Section 5.4 Deriving Inverse Hyperbolic Trigonmetric Functions
This section presents materials that explain or enable or use the following standards
- Calculate exponential derivatives
- Integrate polynomial, trig, and/or exponential functions
Using the same same method used to derive formulas for inverse trigonometric functions we can also derive them for hyperbolic trigonometric functions.

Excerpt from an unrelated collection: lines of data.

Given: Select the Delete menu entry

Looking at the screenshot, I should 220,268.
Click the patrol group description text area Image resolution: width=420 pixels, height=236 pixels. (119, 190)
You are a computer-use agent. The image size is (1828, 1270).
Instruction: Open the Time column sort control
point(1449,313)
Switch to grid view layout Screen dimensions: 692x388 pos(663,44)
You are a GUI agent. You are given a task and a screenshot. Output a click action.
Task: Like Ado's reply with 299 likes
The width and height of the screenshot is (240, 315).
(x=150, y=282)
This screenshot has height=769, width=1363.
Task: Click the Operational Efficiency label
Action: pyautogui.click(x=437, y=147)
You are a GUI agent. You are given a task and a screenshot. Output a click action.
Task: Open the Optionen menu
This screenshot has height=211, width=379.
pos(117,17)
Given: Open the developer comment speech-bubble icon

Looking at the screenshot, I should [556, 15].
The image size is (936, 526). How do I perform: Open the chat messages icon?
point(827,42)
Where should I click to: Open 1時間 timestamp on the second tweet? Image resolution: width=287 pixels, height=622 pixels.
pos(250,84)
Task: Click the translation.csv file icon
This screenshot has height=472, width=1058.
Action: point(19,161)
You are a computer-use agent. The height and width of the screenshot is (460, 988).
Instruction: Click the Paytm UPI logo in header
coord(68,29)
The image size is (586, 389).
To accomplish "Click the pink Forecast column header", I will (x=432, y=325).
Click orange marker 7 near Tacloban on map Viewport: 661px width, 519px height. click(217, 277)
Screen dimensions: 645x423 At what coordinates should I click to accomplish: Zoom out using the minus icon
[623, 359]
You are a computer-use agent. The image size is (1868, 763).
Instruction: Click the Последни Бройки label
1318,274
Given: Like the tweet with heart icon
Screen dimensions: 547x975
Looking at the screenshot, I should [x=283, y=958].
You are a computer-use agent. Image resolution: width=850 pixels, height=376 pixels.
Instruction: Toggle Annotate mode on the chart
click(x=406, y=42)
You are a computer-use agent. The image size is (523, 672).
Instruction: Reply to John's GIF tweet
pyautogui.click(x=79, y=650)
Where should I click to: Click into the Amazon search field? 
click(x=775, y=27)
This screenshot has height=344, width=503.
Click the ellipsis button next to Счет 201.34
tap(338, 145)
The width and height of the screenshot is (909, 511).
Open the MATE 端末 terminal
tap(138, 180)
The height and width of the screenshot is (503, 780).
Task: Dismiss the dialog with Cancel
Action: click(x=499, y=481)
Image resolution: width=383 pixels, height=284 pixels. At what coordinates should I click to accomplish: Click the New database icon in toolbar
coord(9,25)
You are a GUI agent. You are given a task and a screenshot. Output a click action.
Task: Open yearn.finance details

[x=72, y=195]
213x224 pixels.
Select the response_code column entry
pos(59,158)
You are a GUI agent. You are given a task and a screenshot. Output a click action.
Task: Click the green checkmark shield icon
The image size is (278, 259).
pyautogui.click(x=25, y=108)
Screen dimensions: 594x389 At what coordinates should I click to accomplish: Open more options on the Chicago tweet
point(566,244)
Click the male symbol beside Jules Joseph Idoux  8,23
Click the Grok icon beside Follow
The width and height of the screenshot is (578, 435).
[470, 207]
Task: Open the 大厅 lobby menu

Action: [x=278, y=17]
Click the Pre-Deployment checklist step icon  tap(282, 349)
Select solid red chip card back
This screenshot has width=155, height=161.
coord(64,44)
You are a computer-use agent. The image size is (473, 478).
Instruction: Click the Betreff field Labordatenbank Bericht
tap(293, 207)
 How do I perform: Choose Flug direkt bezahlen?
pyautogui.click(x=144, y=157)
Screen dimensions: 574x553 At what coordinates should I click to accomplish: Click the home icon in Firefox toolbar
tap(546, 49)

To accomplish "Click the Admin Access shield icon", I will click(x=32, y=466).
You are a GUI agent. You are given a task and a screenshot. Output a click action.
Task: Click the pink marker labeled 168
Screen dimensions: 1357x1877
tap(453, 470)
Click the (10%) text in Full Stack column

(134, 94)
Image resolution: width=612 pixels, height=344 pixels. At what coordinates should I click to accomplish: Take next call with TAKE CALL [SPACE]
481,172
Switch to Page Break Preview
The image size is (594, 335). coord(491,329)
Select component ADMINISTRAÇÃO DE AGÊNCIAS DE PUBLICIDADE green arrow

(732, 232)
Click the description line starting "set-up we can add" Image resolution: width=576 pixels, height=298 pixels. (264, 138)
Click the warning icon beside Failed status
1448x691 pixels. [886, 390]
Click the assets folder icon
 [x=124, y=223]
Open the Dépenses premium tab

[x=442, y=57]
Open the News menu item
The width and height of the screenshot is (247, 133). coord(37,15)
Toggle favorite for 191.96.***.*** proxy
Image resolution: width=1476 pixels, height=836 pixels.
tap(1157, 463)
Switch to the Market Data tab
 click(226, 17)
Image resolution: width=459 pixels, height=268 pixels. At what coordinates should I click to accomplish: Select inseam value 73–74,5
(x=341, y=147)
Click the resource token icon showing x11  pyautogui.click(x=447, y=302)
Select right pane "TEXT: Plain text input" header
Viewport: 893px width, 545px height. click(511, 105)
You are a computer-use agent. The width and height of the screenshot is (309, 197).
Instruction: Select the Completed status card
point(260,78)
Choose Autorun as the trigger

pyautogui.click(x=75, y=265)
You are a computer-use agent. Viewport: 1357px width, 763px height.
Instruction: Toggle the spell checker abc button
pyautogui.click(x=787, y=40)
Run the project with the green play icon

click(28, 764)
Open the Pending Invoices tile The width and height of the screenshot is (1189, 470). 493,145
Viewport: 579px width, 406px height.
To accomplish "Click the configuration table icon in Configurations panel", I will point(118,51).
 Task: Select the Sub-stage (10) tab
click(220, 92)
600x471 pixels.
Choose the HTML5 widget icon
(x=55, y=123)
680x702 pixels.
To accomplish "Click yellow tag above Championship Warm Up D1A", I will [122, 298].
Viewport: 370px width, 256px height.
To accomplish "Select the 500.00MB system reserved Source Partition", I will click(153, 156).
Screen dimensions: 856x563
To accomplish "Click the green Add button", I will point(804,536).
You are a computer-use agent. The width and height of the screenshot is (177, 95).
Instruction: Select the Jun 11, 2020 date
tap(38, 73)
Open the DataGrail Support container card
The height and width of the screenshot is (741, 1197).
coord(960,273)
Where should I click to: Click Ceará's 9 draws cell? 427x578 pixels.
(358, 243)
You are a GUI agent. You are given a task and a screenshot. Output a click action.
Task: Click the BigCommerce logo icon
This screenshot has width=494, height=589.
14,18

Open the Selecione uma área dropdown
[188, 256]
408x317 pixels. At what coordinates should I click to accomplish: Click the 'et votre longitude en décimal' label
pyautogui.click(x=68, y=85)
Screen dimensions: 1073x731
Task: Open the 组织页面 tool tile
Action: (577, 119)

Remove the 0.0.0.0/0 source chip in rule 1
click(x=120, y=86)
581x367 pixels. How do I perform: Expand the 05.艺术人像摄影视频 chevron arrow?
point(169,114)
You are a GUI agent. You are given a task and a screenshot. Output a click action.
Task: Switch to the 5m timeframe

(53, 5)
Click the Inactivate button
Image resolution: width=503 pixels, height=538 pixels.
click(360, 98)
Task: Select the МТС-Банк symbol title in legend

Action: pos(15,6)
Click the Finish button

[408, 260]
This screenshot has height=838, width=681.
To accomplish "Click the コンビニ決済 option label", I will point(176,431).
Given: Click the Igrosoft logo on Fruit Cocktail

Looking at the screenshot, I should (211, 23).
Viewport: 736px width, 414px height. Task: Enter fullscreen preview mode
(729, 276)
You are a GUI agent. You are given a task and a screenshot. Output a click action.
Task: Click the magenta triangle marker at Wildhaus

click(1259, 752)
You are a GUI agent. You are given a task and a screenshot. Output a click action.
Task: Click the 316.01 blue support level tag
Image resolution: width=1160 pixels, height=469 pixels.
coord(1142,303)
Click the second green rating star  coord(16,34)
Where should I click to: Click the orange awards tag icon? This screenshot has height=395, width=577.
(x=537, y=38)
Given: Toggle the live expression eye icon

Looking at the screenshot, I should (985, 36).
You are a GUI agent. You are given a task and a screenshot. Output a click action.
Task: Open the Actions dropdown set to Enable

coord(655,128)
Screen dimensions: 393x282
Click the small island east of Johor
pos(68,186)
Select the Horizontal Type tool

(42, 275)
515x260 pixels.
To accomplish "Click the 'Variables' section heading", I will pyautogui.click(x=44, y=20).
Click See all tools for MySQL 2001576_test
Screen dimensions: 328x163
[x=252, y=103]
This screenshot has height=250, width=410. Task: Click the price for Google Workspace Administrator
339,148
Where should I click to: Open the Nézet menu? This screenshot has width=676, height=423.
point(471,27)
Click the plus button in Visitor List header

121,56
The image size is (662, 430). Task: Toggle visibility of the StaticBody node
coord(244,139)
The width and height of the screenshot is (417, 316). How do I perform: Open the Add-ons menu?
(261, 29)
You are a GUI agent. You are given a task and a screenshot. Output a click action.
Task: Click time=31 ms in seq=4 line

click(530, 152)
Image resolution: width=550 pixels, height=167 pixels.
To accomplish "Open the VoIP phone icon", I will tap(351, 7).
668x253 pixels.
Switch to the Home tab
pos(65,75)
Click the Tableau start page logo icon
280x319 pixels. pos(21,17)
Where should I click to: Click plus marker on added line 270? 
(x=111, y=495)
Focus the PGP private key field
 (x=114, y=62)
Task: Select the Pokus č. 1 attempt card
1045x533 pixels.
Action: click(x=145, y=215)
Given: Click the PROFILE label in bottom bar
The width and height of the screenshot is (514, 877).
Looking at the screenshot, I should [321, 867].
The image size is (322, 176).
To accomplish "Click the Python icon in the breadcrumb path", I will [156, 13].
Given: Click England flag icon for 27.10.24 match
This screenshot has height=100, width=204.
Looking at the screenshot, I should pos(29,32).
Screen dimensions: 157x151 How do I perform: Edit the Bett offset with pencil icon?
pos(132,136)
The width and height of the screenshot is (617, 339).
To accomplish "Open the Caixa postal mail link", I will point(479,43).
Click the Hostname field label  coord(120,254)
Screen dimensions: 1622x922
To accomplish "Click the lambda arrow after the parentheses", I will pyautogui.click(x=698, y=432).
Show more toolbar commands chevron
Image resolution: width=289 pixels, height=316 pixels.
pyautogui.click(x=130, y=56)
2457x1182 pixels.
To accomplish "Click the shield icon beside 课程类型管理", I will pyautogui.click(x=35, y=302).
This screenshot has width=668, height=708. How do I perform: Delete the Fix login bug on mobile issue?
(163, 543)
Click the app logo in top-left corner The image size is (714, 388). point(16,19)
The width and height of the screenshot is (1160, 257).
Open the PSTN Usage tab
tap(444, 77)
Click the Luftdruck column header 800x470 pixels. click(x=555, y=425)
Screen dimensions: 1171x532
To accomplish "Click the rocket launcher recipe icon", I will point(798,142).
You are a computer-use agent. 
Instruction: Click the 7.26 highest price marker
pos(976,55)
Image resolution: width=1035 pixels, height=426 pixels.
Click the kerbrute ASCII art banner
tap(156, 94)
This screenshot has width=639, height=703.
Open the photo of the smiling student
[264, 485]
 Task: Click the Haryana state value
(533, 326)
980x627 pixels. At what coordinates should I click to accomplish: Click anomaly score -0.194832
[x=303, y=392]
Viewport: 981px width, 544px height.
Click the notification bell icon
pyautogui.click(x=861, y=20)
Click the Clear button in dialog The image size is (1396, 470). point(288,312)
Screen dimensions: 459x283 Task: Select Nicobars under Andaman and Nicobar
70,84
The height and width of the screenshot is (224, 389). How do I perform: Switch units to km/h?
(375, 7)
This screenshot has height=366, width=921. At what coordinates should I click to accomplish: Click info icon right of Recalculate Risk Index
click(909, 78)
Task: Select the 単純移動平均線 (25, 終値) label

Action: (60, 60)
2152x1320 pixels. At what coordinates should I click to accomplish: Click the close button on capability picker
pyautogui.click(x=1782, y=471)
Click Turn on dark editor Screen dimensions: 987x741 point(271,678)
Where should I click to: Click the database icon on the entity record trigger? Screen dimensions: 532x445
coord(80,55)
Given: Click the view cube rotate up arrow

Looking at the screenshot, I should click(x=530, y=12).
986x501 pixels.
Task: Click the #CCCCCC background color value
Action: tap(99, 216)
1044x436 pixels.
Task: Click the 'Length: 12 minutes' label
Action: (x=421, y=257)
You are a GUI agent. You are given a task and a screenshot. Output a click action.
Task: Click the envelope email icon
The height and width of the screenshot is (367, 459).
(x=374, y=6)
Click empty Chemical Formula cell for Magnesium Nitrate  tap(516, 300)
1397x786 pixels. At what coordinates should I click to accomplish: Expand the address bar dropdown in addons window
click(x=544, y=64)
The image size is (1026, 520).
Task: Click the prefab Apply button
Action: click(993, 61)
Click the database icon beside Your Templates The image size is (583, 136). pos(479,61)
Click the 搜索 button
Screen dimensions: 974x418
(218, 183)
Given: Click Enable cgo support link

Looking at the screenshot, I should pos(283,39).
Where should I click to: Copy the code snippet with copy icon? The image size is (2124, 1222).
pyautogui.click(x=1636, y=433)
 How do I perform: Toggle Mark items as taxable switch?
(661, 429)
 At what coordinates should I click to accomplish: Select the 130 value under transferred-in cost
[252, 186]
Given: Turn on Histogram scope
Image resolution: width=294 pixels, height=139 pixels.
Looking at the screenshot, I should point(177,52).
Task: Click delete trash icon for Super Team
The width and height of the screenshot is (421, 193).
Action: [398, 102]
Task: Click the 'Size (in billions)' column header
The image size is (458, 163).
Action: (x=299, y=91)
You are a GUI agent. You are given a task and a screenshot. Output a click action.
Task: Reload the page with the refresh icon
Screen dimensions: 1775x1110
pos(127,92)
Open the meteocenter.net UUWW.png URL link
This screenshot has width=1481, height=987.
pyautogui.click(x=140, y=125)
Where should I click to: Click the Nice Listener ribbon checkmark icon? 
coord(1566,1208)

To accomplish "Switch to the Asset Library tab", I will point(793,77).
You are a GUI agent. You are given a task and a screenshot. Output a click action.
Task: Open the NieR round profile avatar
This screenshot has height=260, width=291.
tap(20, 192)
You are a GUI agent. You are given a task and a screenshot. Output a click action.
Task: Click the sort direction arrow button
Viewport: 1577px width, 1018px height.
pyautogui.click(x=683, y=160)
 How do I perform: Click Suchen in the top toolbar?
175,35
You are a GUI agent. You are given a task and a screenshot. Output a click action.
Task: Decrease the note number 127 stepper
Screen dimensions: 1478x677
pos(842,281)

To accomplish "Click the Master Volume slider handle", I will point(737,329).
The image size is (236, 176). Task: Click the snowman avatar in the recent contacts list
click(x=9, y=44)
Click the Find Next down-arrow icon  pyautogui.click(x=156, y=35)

Subsection 5.4.1 Derive Inverse Hyperbolic Sine
\begin{align*}
x = \amp \sinh y. \\
= \amp \frac{e^y-e^{-y}}{2} \\
= \amp \frac{e^y-e^{-y}}{2} \cdot \frac{e^y}{e^y} \\
= \amp \frac{e^{2y}-1}{2e^y}. \\
2xe^y = \amp e^{2y}-1. \\
e^{2y}-2xe^y-1 = \amp 0. \\
u^2-2xu-1 = \amp 0.\\
u = \amp \frac{-(-2x)+\sqrt{(-2x)^2-4(1)(-1)}}{2(1)} \\
= \amp \frac{2x+\sqrt{4x^2+4}}{2} \\
= \amp \frac{2x+2\sqrt{x^2+1}}{2} \\
= \amp x+\sqrt{x^2+1}.\\
e^y = \amp x+\sqrt{x^2+1}.\\
\ln(e^y) = \amp \ln(x+\sqrt{x^2+1}).\\
y = \amp \ln(x+\sqrt{x^2+1}).
\end{align*}
Why was the \(\pm\) left out of the quadratic solution? Because \(e^y\) is always positive, so that would not provide a real solution for us.
\begin{align*}
y = \amp \ln(x+\sqrt{x^2+1}).\\
y^\prime = \amp \frac{1}{x+\sqrt{x^2+1}} \cdot \left( 1+\frac{1}{2}(x^2+1)^{-1/2}(2x) \right)\\
= \amp \frac{1+x(x^2+1)^{-1/2}}{x+\sqrt{x^2+1}}\\
= \amp \frac{1+x(x^2+1)^{-1/2}}{x+\sqrt{x^2+1}} \cdot \frac{\sqrt{x^2+1}}{\sqrt{x^2+1}}\\
= \amp \frac{\sqrt{x^2+1}+x}{(x+\sqrt{x^2+1})\sqrt{x^2+1}}\\
= \amp \frac{1}{\sqrt{x^2+1}}.
\end{align*}
Notice in what ways this is similar to the derivative of inverse sine function and in which ways it is different.